MOJOWARNO – Peninggalan masa silam selalu menyimpan beribu cerita yang sangat disayangkan jika tidak dituliskan seluk beluknya sebagai wawasan sejarah. Termasuk jenis-jenis peninggalan bersejarah yang umum ditemui ialah bangunan atau rumah dengan usia yang tak lagi muda.

Ragam arsitektur bangunan-bangunan tersebut mulai dari bernuansa Eropa dan Jawa masih bisa ditemui disekitar kita. Salah satunya rumah milik R. Setiawan Jeboes di Desa/Kecamatan Mojowano. Dilihat sepintas dari kejauhan hanya nampak seperti bangunan tua pada umumnya.

Namun, tahukah bahwa rumah yang kini ditempati kakek dengan tiga orang cucu ini, sudah berusia 120 tahun. Menjadi salah satu rumah dengan usia tertua di wilayah selatan Kabupaten Jombang. Menurut keterangan R. Setiawan Jeboes, rumah yang kini dia tinggali bersama istrinya tersebut, merupakan peninggalan dari kakeknya.

Sampai saat ini saya hanya merenovasi lantai dalam dengan keramik dan membagi separuh ruang belakang untuk kamar mandi, sebab jika memakai kamar mandi yang asli letaknya agak jauh.

“Persisnya, rumah ini didirikan pada tahun 1901. Dulu didirikan oleh R. Wirjosentono Muso Jeboes atau yang lebih dikenal masyarakat dengan Mbah Bau. Mbah Bau sendiri adalah kakek saya yang dulu menjadi pegawai di Kecamatan Mojowarno di era Hindia-Belanda. Kemudian sepeninggalan kakek saya, maka rumah ini menjadi waris ke ayah saya yakni, R.Wirjosantoso Jeboes mulai 1941 dan sampai meninggal pada 1983 akhirnya berganti diwariskan ke saya,” ujar R. Setiawan Jeboes.



Peralihan kepemilikan rumah yang bergaya Jawa dan Madura tidak lepas dari silsilah R. Setiawan Jeboes yang merupakan keturunan dari Raden Abdulkadirun Sultan Cakraadiningrat II dari Madura dan Kasunanan Kartasura yakni Pakubuwono I. R. Setiawan Jeboes mengungkapkan bahwa garis keturunan tersebut dia dapatkan dari Kakek Buyutnya, R. Karulus Wirioguno yang dari Bakalan, Madura menjadi pembuka wilayah Mojowarno atau dulu disebut Hutan Keracil menikah dengan RR. Siti Badariah.

“R. Karulus Wirioguno memang turunan keempat dari Cakraadiningrat II dan tertulis sebagai pembuka Hutan Keracil yang sekarang dikenal dengan Kecamatan Mojowarno ini.
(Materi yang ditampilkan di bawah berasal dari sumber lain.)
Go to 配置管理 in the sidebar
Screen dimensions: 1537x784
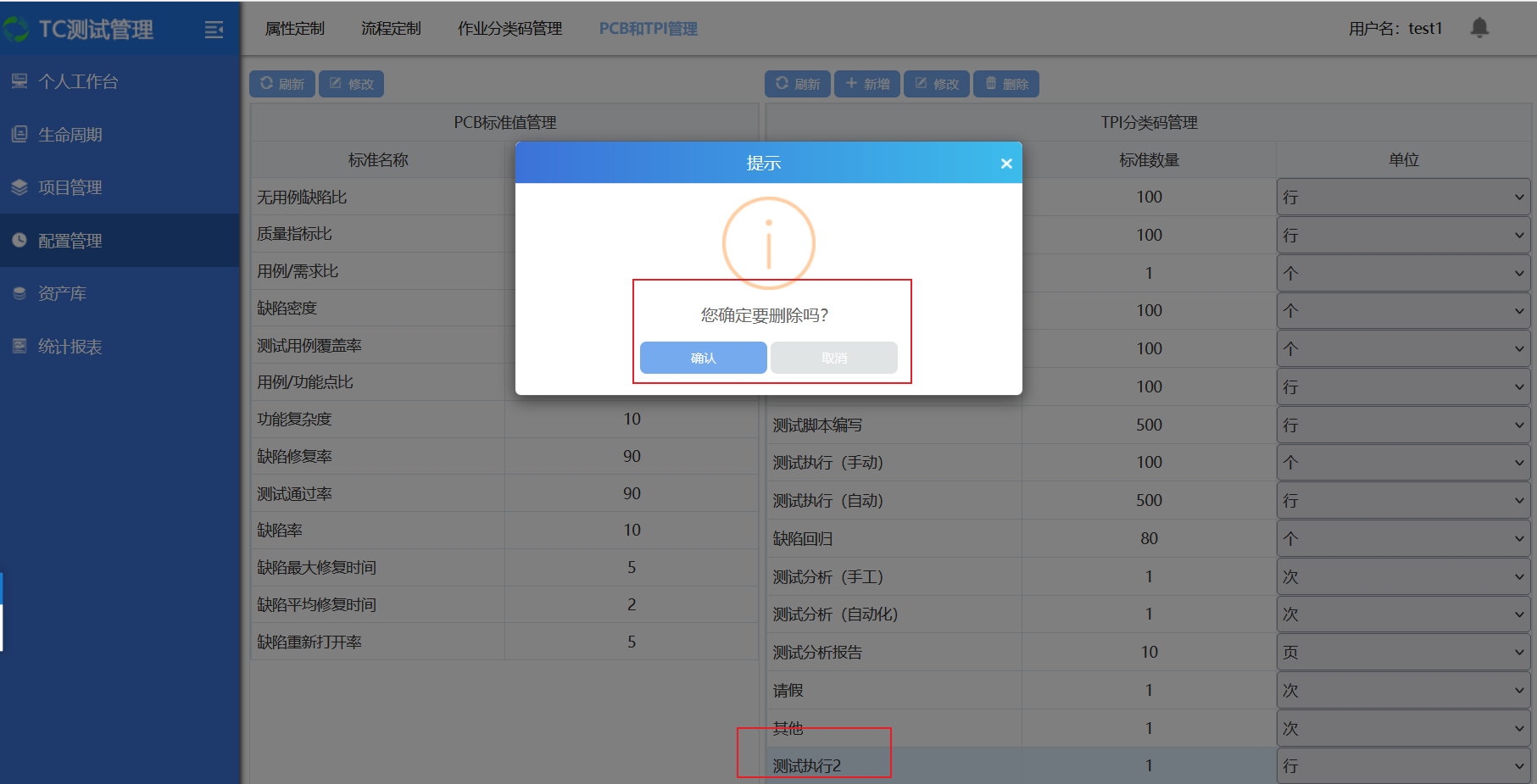(70, 241)
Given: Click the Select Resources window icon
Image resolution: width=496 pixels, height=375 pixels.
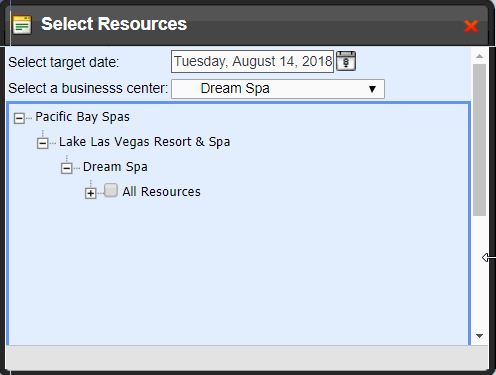Looking at the screenshot, I should (22, 25).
Sedangkan untuk garis keturunan dari Kasunanan Kartasura, ini mewarisi dari silsilah nenek buyut yang berasal dari Pakubuwono I,” jelas R. Setiawan Jeboes.

Fungsi Hingga Filosofi

Sepulang dari merantau di Jakarta, R. Setiawan Jeboes baru menempati rumah bersejarah tersebut pada tahun 1990. Selama kurun waktu 30 tahun tersebut, banyak kisah dan pengalaman R. Setiawan Jeboes dalam merawat rumah bersejarah ini. Perpaduan dua budaya antara Jawa dan Madura membuatnya begitu teguh untuk mempertahankan bentuk arsitektur aslinya.



“Sampai saat ini saya hanya merenovasi lantai dalam dengan keramik dan membagi separuh ruang belakang untuk kamar mandi, sebab jika memakai kamar mandi yang asli letaknya agak jauh. Selebihnya untuk kayu ukiran khas Madura dan tiang penyangga dengan motif ukiran cakra tidak saya ubah, sebab mengandung nilai filosofis yang tidak semua rumah memilikinya,” tegas R. Setiawan Jeboes.

Bagi R. Setiawan Jeboes, rumah yang kini ditinggali untuk menghabiskan masa tuanya, tidak sekedar menjadi hunian untuk berlindung dari panas dan hujan. Bersama istrinya, R. Setiawan Jeboes merawat segala ingatan mengenai sejarah jasa para pendahulunya. R. Setiawan Jeboes juga menceritakan bahwa rumahnya dulu menjadi saksi kala kakeknya mengadakan pertemuan dengan seluruh lurah di Mojowarno.



“Rumah ini memang memiliki catatan sejarah yang panjang dan menjadi makna tersendiri bagi saya dan keluarga. Secara filosofi tentu memberikan ketentraman baik lahir maupun batin, karena ini merupakan warisan dari moyang dan pantang untuk dijual,” pungkas pria berkacamata ini.